— Start of Given information —
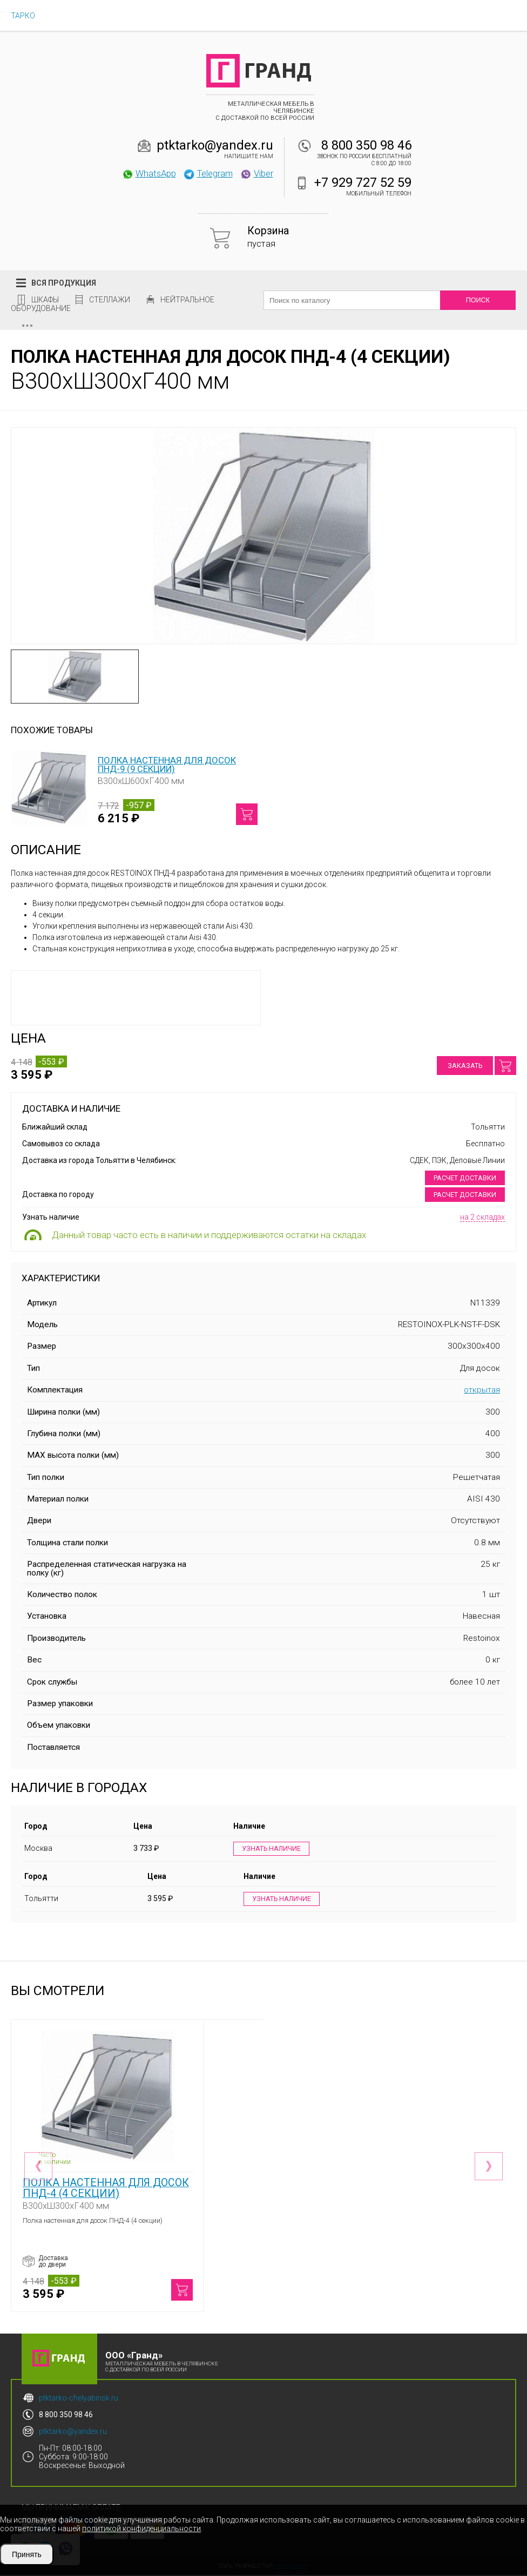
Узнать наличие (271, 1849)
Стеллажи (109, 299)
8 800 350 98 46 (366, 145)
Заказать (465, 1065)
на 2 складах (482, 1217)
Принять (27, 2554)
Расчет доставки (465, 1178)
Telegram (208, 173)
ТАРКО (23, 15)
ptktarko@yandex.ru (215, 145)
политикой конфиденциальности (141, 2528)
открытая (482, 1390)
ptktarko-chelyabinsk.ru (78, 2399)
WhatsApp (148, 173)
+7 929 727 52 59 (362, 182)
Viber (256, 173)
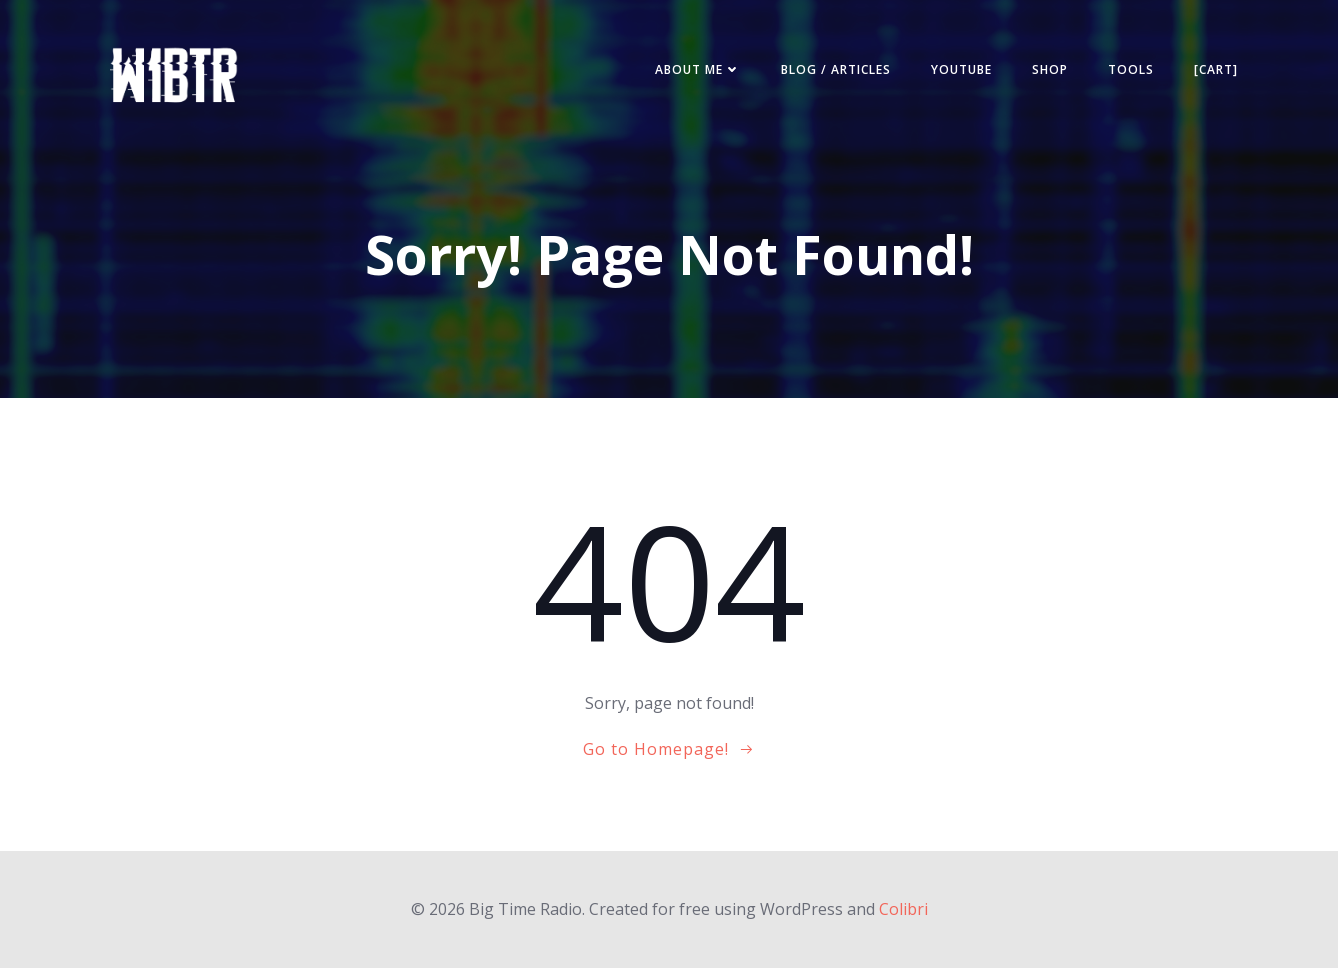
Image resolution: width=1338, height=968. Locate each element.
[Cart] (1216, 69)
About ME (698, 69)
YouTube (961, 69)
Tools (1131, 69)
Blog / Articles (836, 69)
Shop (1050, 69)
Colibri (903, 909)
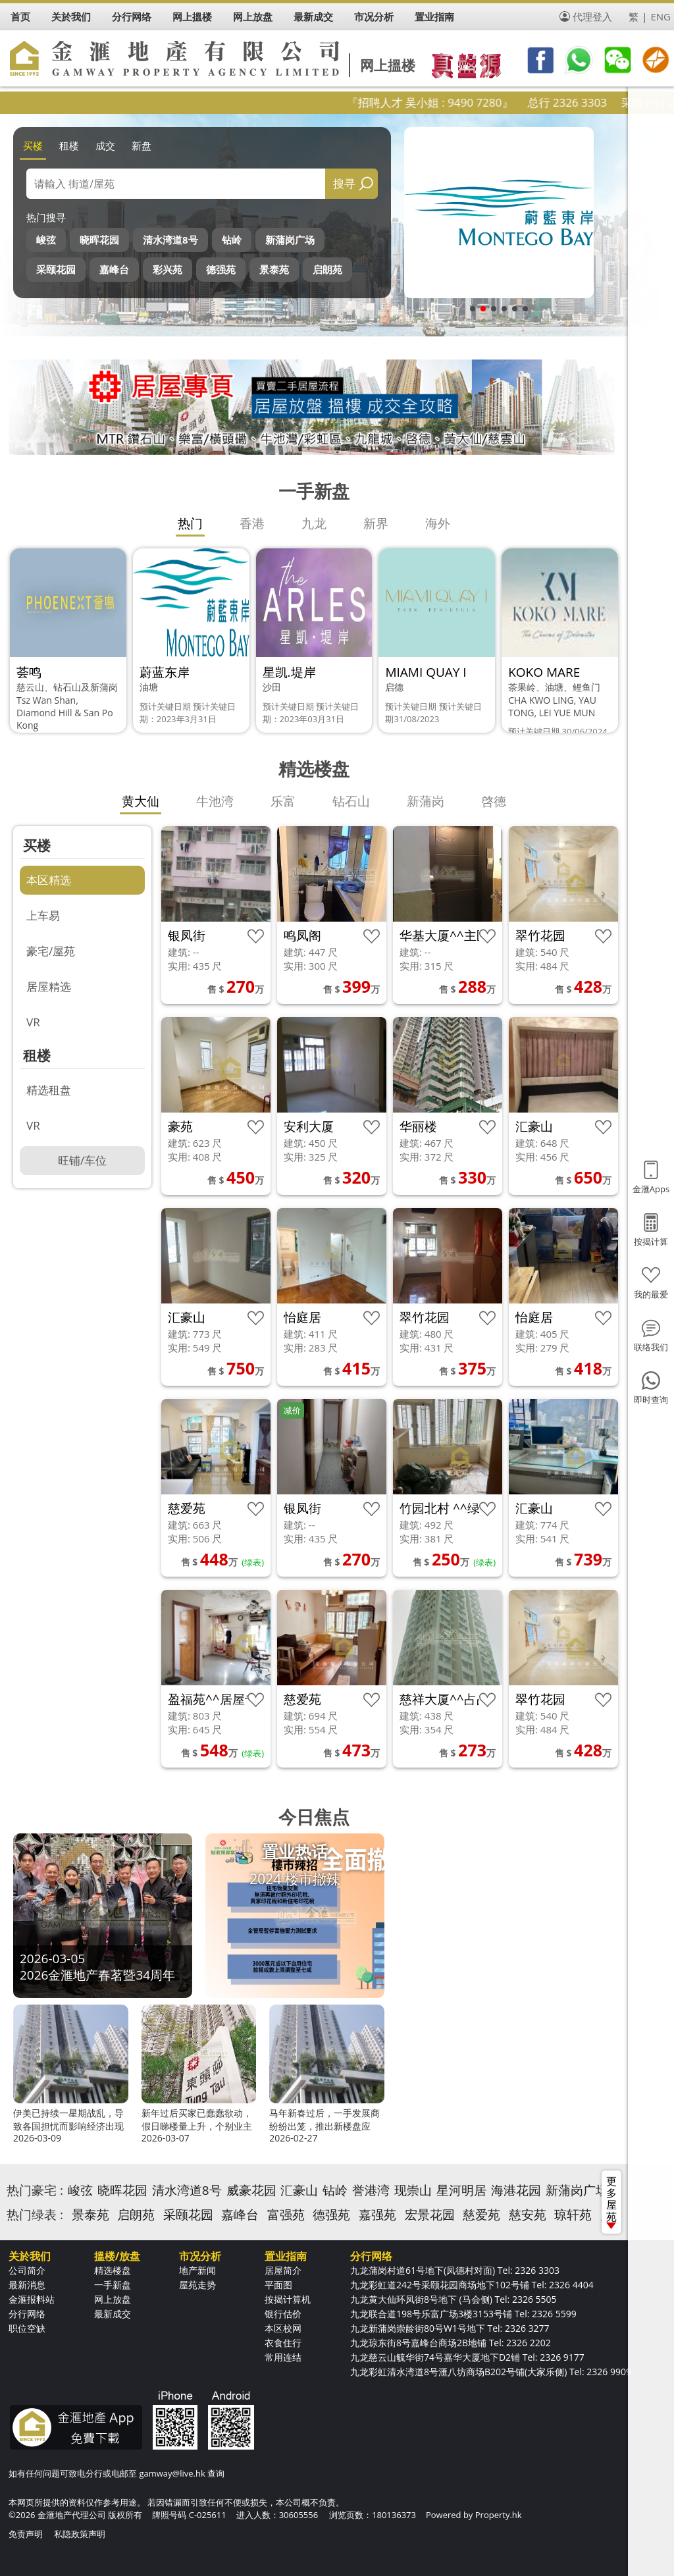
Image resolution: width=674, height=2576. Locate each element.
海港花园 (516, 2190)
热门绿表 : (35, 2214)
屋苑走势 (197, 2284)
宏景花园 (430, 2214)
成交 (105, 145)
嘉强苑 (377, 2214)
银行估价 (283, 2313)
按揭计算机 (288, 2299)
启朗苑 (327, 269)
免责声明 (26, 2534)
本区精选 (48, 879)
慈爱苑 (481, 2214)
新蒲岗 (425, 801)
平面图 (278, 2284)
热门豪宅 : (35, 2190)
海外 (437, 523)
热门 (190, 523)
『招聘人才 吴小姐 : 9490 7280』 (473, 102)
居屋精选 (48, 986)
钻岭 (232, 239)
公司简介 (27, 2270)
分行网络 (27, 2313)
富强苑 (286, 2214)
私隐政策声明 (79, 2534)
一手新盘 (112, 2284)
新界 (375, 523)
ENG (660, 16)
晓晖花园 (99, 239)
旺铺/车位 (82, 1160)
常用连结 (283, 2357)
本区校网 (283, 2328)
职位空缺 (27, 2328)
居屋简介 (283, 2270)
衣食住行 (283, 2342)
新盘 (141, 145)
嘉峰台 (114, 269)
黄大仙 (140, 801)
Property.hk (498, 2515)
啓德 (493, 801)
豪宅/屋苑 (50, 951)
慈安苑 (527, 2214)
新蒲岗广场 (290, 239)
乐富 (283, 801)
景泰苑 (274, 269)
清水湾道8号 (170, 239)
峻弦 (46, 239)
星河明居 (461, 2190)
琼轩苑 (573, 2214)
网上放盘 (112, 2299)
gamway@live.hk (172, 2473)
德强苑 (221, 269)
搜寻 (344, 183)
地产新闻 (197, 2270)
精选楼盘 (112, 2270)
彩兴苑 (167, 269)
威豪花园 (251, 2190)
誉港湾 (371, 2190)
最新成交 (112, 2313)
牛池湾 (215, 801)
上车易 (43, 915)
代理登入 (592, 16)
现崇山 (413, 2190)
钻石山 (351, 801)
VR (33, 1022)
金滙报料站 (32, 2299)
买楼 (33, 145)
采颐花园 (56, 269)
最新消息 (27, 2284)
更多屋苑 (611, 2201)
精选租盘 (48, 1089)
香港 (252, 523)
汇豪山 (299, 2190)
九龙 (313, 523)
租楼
— End of Given information —
_Exercise objective:_ Reproduce all of the entries above verbatim, line for line, and omit the picture markers.

_Final result:_
Узнать наличие (271, 1849)
Стеллажи (109, 299)
8 800 350 98 46 (366, 145)
Заказать (465, 1065)
на 2 складах (482, 1217)
Принять (27, 2554)
Расчет доставки (465, 1178)
Telegram (208, 173)
ТАРКО (23, 15)
ptktarko@yandex.ru (215, 145)
политикой конфиденциальности (141, 2528)
открытая (482, 1390)
ptktarko-chelyabinsk.ru (78, 2399)
WhatsApp (148, 173)
+7 929 727 52 59 (362, 182)
Viber (256, 173)
Image resolution: width=1338, height=968. Locate each element.
[Cart] (1216, 69)
About ME (698, 69)
YouTube (961, 69)
Tools (1131, 69)
Blog / Articles (836, 69)
Shop (1050, 69)
Colibri (903, 909)
Image resolution: width=674, height=2576. Locate each element.
海港花园 (516, 2190)
热门绿表 : (35, 2214)
屋苑走势 (197, 2284)
宏景花园 (430, 2214)
成交 (105, 145)
嘉强苑 (377, 2214)
银行估价 (283, 2313)
按揭计算机 (288, 2299)
启朗苑 (327, 269)
免责声明 (26, 2534)
本区精选 (48, 879)
慈爱苑 (481, 2214)
新蒲岗 (425, 801)
平面图 (278, 2284)
热门豪宅 : (35, 2190)
海外 (437, 523)
热门 (190, 523)
『招聘人才 吴小姐 : 9490 7280』 (473, 102)
居屋精选 (48, 986)
钻岭 (232, 239)
公司简介 (27, 2270)
分行网络 (27, 2313)
富强苑 (286, 2214)
私隐政策声明 (79, 2534)
一手新盘 (112, 2284)
新界 (375, 523)
ENG (660, 16)
晓晖花园 (99, 239)
旺铺/车位 (82, 1160)
常用连结 (283, 2357)
本区校网 (283, 2328)
职位空缺 (27, 2328)
居屋简介 (283, 2270)
衣食住行 (283, 2342)
新盘 (141, 145)
嘉峰台 (114, 269)
黄大仙 (140, 801)
Property.hk (498, 2515)
啓德 (493, 801)
豪宅/屋苑 (50, 951)
慈安苑 (527, 2214)
新蒲岗广场 (290, 239)
乐富 (283, 801)
景泰苑 (274, 269)
清水湾道8号 (170, 239)
峻弦 (46, 239)
星河明居 (461, 2190)
琼轩苑 (573, 2214)
网上放盘 (112, 2299)
gamway@live.hk (172, 2473)
德强苑 (221, 269)
搜寻 (344, 183)
地产新闻 (197, 2270)
精选楼盘 (112, 2270)
彩兴苑 (167, 269)
威豪花园 (251, 2190)
誉港湾 (371, 2190)
最新成交 (112, 2313)
牛池湾 (215, 801)
上车易 (43, 915)
代理登入 (592, 16)
现崇山 (413, 2190)
钻石山 (351, 801)
VR (33, 1022)
金滙报料站 (32, 2299)
买楼 (33, 145)
采颐花园 (56, 269)
最新消息 (27, 2284)
更多屋苑 (611, 2201)
精选租盘 (48, 1089)
香港 (252, 523)
汇豪山 (299, 2190)
九龙 (313, 523)
租楼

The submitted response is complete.